▸ **Problem to solve**: Once the line with "The image size is (235, 199)." is reached, output it and every line after it, exactly, through the end of the records below. Pictures are skipped.

▸ **Study material**:
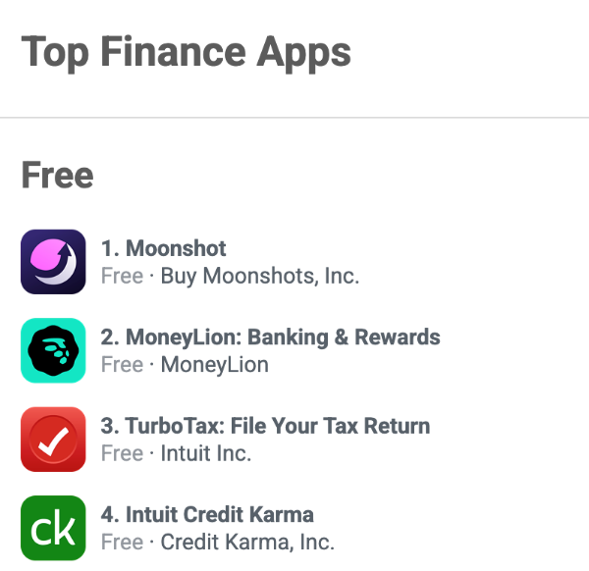Visit developer Buy Moonshots, Inc.
589x571 pixels.
click(x=260, y=277)
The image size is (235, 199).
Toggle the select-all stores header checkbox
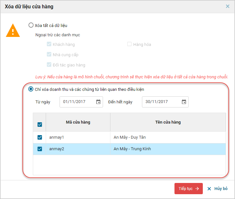click(40, 125)
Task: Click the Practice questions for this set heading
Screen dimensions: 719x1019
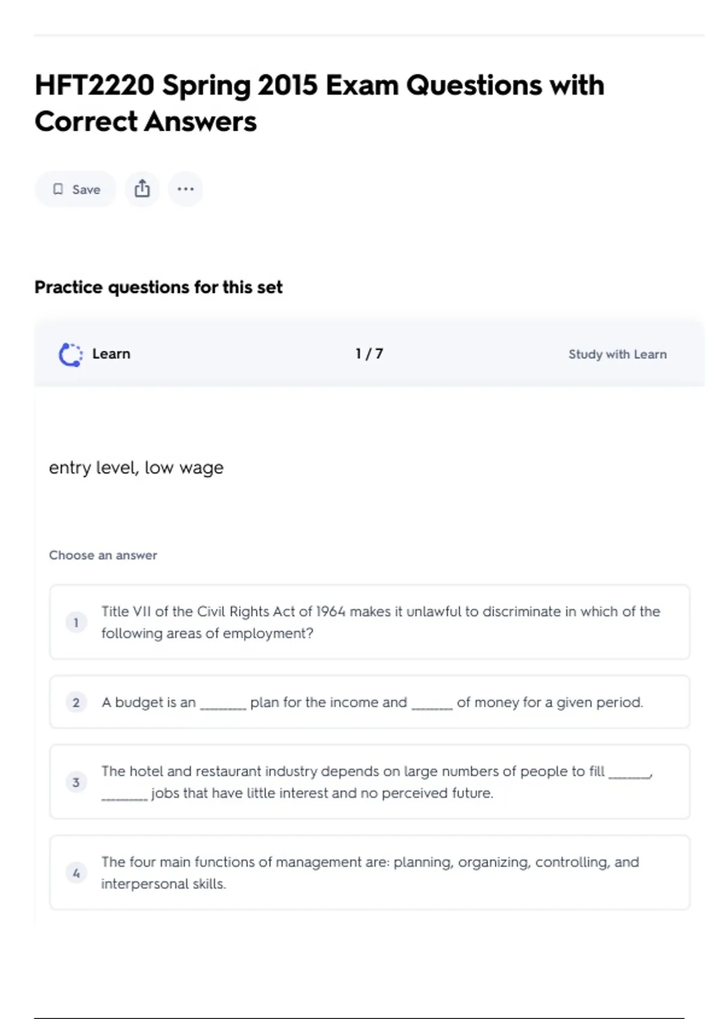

▸ **Response for this exercise**:
The image size is (235, 199).
Toggle the select-all stores header checkbox
click(40, 125)
Task: Click the Practice questions for this set heading
Screen dimensions: 719x1019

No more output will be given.